■ **Activity**
The answer must be one number: how many lines below contain the word "через".

═════ Material supplied

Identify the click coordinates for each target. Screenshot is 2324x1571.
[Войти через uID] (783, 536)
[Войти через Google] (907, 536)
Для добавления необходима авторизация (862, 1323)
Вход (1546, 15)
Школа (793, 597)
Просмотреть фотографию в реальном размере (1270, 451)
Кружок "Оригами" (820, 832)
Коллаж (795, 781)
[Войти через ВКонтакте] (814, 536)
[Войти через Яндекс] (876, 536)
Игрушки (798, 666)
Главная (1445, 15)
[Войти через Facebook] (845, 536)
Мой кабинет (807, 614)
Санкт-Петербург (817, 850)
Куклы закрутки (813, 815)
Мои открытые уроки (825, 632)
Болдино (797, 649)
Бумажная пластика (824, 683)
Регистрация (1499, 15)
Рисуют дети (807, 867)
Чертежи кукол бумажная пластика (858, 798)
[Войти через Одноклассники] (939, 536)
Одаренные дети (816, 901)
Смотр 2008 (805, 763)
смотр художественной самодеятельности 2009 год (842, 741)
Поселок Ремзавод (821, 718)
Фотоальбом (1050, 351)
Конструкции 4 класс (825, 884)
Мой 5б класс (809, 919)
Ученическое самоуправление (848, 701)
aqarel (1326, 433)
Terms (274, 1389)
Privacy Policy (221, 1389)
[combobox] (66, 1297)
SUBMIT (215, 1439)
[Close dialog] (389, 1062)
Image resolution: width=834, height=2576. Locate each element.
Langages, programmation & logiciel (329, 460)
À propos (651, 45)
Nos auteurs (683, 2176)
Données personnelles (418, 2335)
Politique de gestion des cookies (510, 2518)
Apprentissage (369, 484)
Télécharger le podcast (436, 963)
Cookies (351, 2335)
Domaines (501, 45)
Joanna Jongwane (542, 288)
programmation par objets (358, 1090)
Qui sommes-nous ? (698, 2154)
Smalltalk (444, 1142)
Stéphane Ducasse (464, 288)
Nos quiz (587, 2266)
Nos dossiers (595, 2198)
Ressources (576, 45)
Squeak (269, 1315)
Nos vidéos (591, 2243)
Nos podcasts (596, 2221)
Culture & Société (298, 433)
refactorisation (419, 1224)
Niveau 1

══════════

■ **Written solution**
6